Late in the afternoon General D. H. Hill heard some shouting, followed by a roar of musketry. No other general seems to have heard it, for Hill made his attack alone. It was gallantly done, but no army could have withstood the galling fire of the batteries of the Army of the Potomac as they were massed upon Malvern Hill. All during the evening, brigade after brigade tried to force the Union lines. The gunners stood coolly and manfully by their batteries. The Confederates were not able to make concerted efforts, but the battle waxed hot nevertheless. They were forced to breast one of the most devastating storms of lead and canister to which an assaulting army has ever been subjected. The round shot and grape cut through the branches of the trees and the battle-field was soon in a cloud of smoke. Column after column of Southern soldiers rushed up to the death-dealing cannon, only to be mowed down. The thinned and ragged lines, with a valor born of desperation, rallied again and again to the charge, but to no avail. The batteries on the heights still hurled their missiles of death. The field below was covered with the dead and wounded of the Southland.

The gunboats in the river made the battle scene more awe-inspiring with their thunderous cannonading. Their heavy shells shrieked through the forest, and great limbs were torn from the trees as they hurtled by in their outburst of fury.

Night was falling. The combatants were no longer distinguishable except by the sheets of flame. It was nine o’clock before the guns ceased their fire, and only an occasional shot rang out over the bloody field of Malvern Hill.

The courageous though defeated Confederate, looking up the next day through the drenching rain to where had stood the embrasured wall with its grim batteries and lines of blue, that spoke death to so many of his companions-in-arms, saw only deserted ramparts. The Union army had retreated in the darkness of the night. But this time no foe harassed its march. Unmolested, it sought its new camp at Harrison’s Landing, where it remained until August 3d, when, as President Lincoln had been convinced of the impracticability of operating from the James River as a base, orders were issued by General Halleck for the withdrawal of the Army of the Potomac from the Peninsula.

The net military result of the Seven Days was a disappointment to the South. Although thankful that the siege of Richmond had been raised, the Southern public believed that McClellan should not have been allowed to reach the James River with his army intact.

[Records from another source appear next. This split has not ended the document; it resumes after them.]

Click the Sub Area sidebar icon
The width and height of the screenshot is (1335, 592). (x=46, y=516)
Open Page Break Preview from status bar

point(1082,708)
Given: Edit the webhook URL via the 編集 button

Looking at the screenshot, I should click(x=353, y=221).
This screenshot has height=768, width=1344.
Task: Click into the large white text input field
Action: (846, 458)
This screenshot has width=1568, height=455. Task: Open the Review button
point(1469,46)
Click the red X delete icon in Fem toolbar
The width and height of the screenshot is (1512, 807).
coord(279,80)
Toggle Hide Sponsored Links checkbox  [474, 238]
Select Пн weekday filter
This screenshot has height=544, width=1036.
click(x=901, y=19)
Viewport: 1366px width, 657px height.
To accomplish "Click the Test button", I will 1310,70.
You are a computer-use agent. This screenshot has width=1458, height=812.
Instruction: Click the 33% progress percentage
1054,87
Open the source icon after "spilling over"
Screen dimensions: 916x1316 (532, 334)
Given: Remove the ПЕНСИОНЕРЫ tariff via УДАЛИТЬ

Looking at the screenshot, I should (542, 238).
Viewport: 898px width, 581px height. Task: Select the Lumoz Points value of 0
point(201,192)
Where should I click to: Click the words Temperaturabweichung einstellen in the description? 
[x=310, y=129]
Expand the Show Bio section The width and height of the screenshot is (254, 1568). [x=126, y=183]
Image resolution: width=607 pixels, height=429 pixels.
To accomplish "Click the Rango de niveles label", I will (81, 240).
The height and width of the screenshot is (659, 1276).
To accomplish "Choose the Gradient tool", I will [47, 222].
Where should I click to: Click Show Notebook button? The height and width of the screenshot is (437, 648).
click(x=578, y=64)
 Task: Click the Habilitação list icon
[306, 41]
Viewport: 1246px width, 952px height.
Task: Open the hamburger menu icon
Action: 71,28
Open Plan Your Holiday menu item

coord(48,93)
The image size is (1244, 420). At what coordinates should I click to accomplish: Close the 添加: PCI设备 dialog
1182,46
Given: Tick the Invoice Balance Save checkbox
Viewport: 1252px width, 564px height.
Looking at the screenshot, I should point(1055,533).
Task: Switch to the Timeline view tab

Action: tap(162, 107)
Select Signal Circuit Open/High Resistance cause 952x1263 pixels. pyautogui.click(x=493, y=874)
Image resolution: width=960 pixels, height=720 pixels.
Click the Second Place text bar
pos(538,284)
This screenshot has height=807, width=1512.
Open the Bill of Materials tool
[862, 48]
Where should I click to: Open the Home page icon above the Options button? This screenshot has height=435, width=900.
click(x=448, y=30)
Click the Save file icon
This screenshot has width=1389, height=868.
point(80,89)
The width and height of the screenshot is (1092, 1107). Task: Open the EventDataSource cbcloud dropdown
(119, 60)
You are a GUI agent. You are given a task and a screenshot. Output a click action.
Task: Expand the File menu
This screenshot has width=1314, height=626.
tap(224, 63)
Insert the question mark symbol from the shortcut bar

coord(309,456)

“That army,” Eggleston states, “splendidly organized, superbly equipped, and strengthened rather than weakened in morale, lay securely at rest on the James River, within easy striking distance of Richmond. There was no knowing at what moment McClellan might hurl it again upon Richmond or upon that commanding key to Richmond—the Petersburg position. In the hands of a capable commander McClellan’s army would at this time have been a more serious menace than ever to the Confederate capital, for it now had an absolutely secure and unassailable base of operations, while its fighting quality had been improved rather than impaired by its seven days of battling.”

General Lee’s own official comment on the military problem involved and the difficulties encountered was: “Under ordinary circumstances the Federal army should have been destroyed. Its escape was due to the causes already stated. Prominent among these is the want of correct and timely information. This fact, attributable chiefly to the character of the country, enabled General McClellan skilfully to conceal his retreat and to add much to the obstructions with which nature had beset the way of our pursuing columns; but regret that more was not accomplished gives way to gratitude to the Sovereign Ruler of the Universe for the results achieved.”

Whatever the outcome of the Seven Days’ Battle another year was to demonstrate beyond question that the wounding of General Johnston at Fair Oaks had left the Confederate army with an even abler commander. On such a field as Chancellorsville was to be shown the brilliancy of Lee as leader, and his skilful maneuvers leading to the invasion of the North. And the succeeding volume will tell, on the other hand, how strong and compact a fighting force had been forged from the raw militia and volunteers of the North.